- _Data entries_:
§ §
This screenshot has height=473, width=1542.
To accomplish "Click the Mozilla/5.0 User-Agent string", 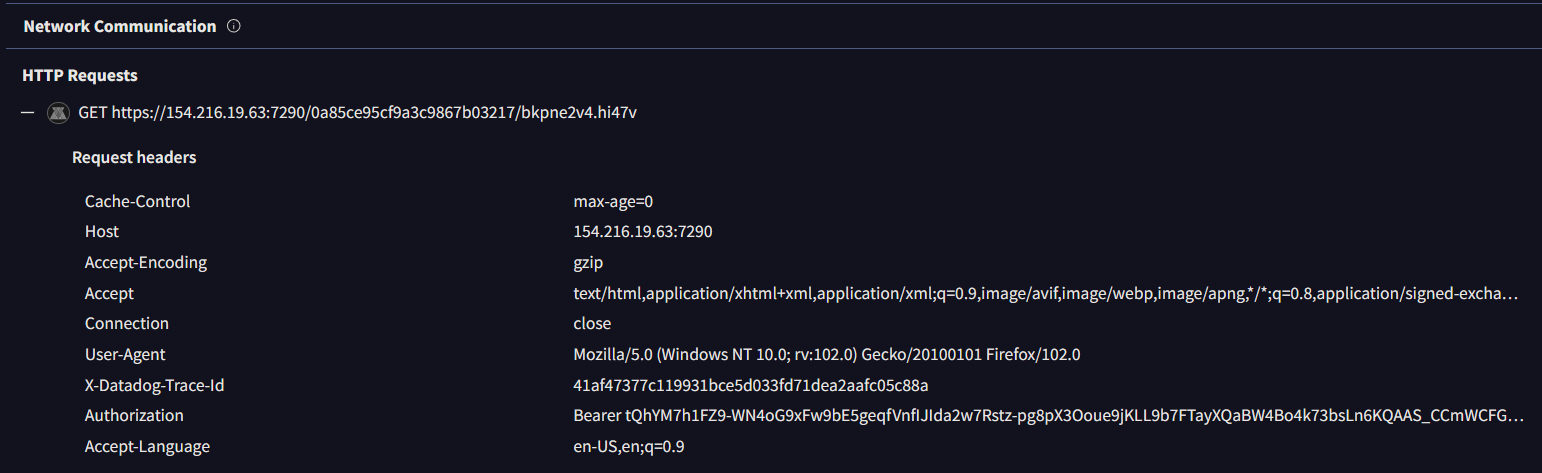I will pyautogui.click(x=826, y=355).
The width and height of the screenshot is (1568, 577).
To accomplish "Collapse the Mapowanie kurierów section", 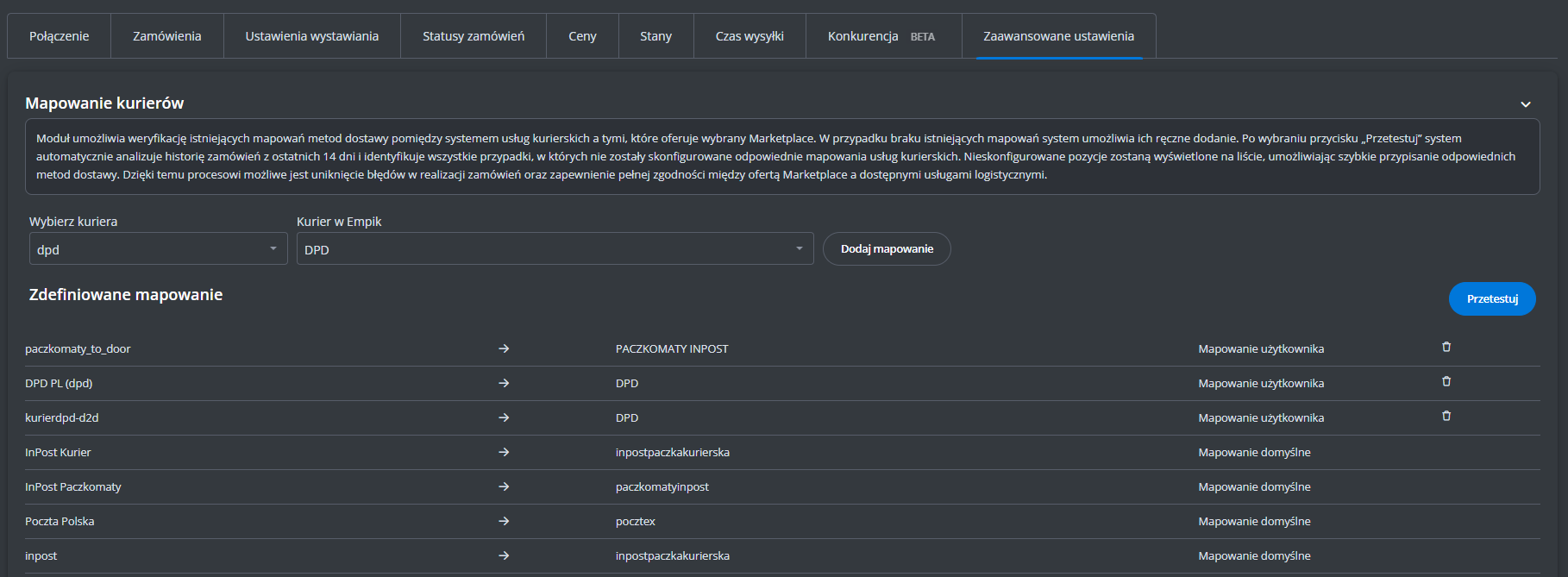I will 1525,104.

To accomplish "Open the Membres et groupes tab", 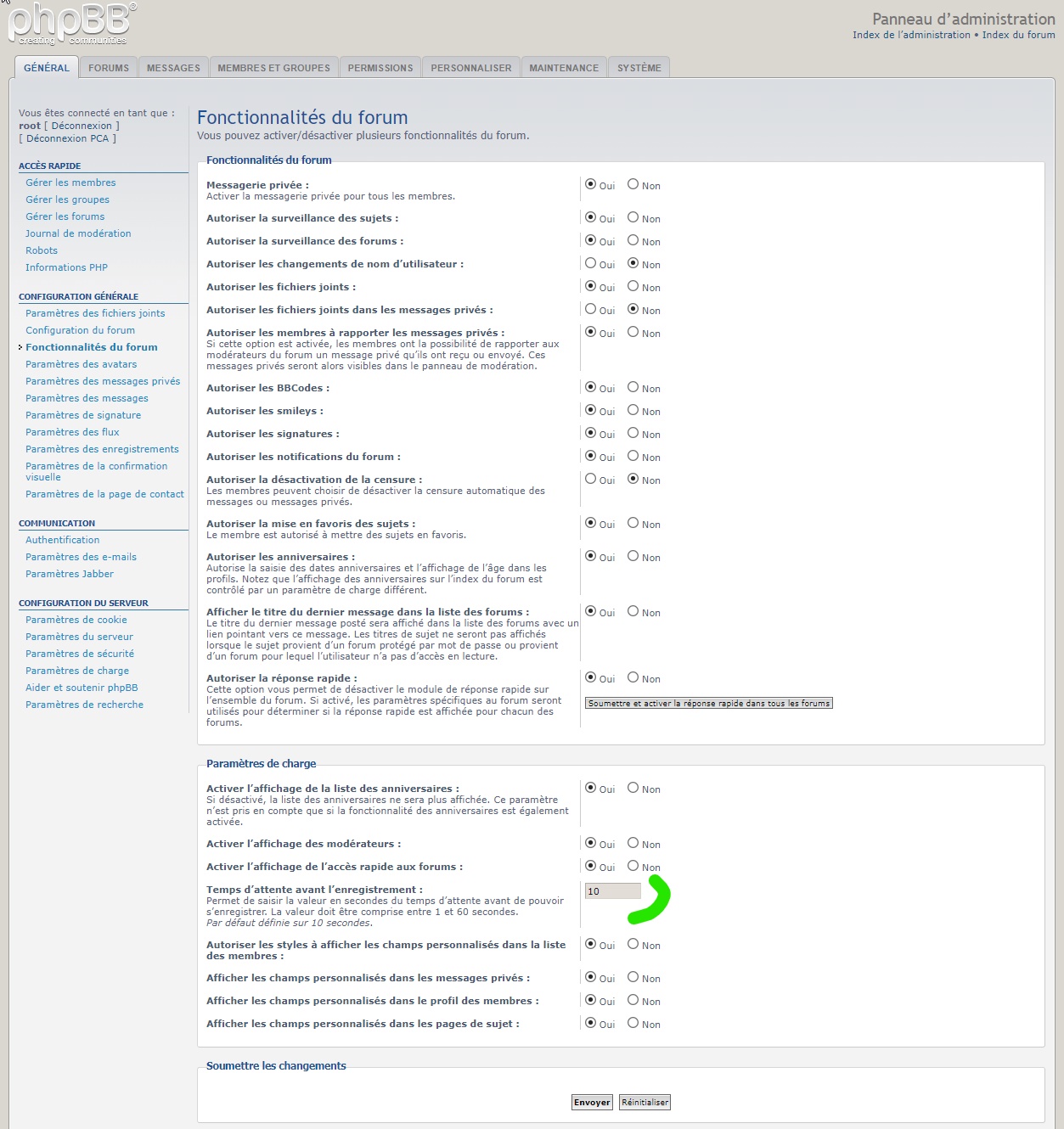I will (273, 68).
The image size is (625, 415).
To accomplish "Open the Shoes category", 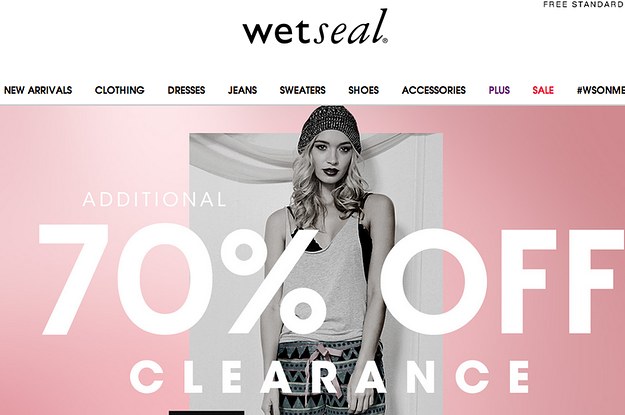I will click(364, 90).
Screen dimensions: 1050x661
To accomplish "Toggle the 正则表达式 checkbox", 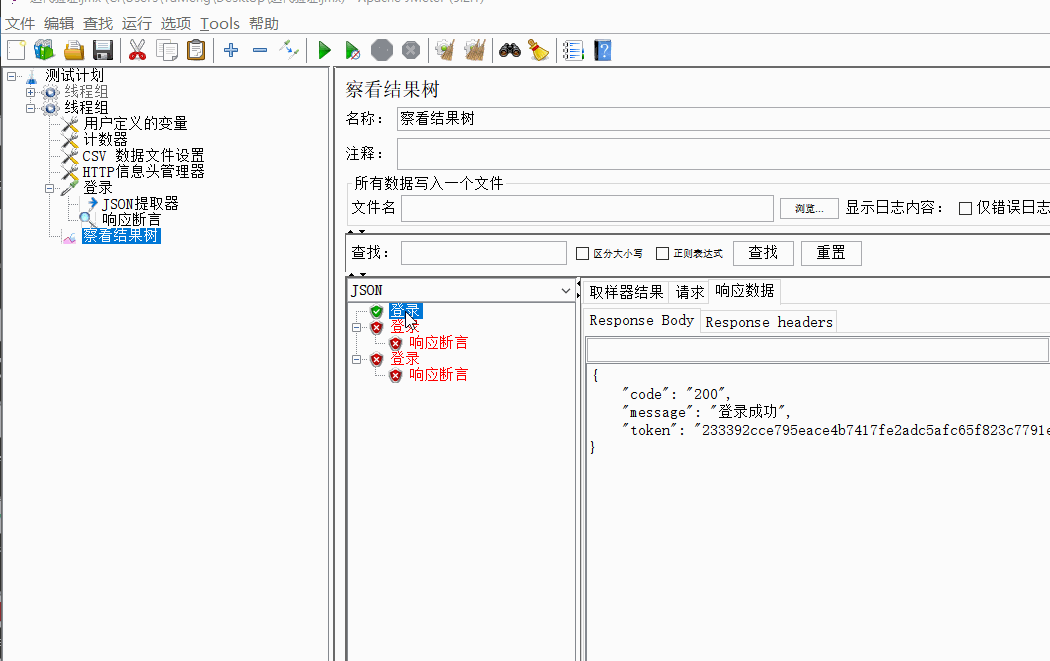I will [x=662, y=254].
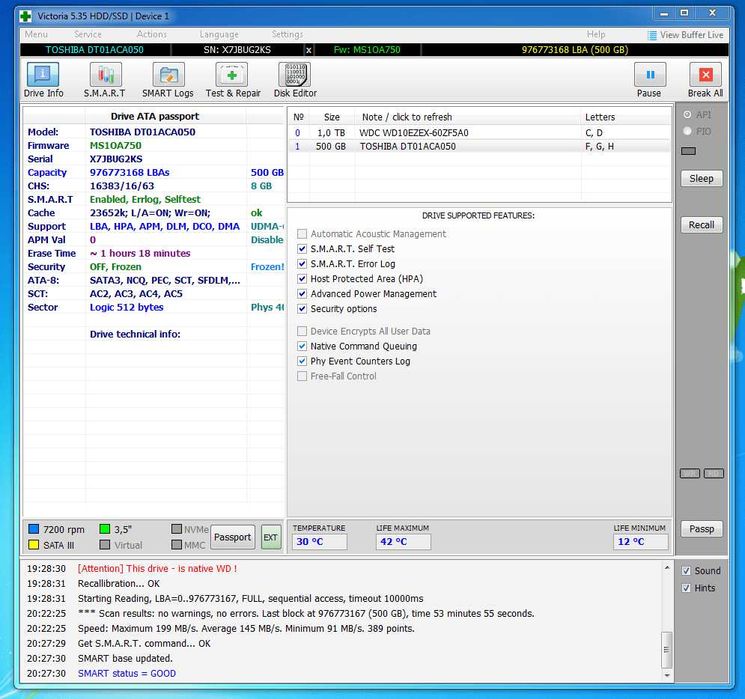
Task: Click the Sleep button
Action: coord(701,179)
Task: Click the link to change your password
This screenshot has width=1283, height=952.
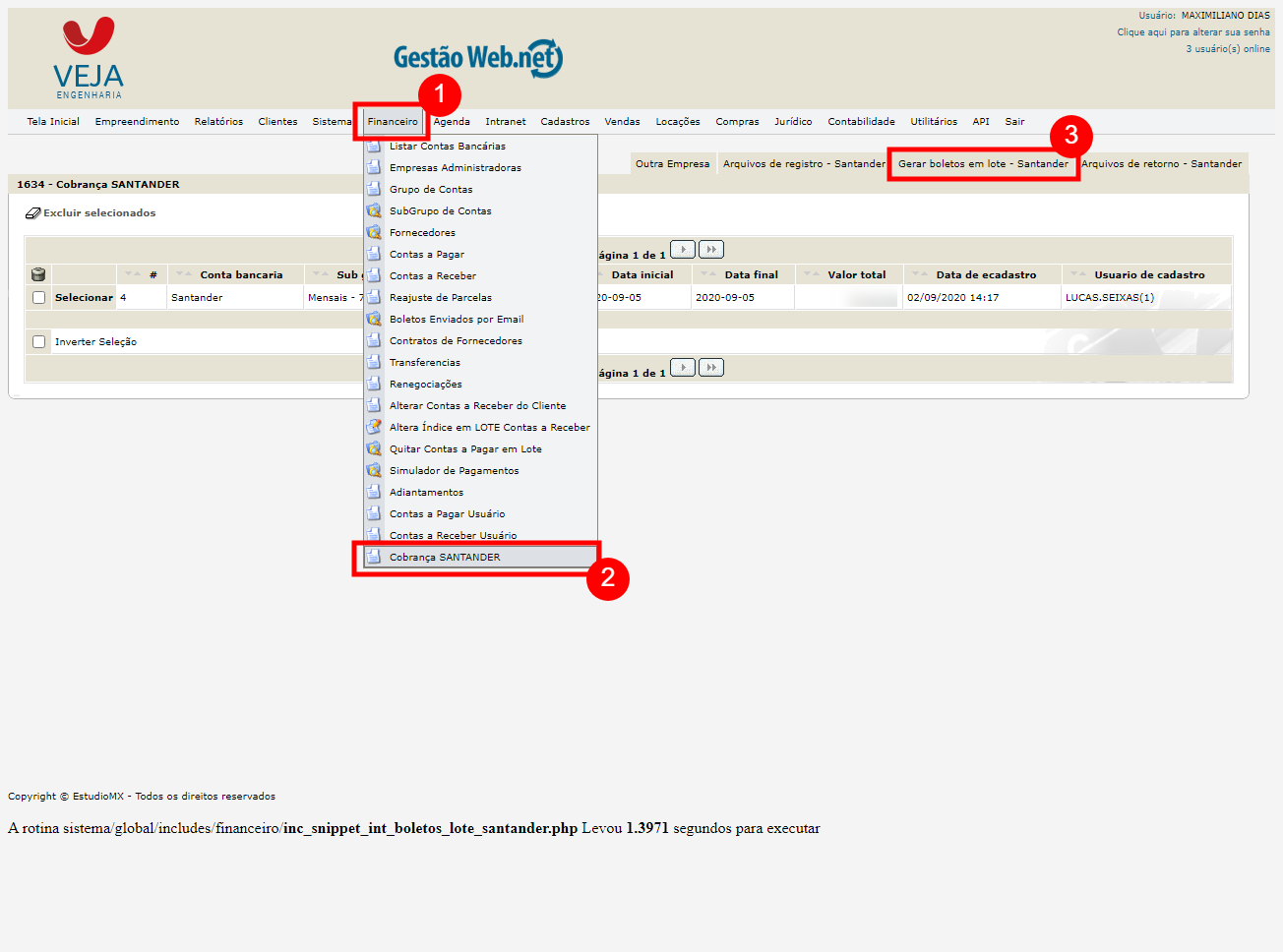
§ §
- _DESCRIPTION OF THE TASK_: The expected reply is a number only, the tally of lines in the data where the word "screenshot" is found.

- _ANSWER_: 3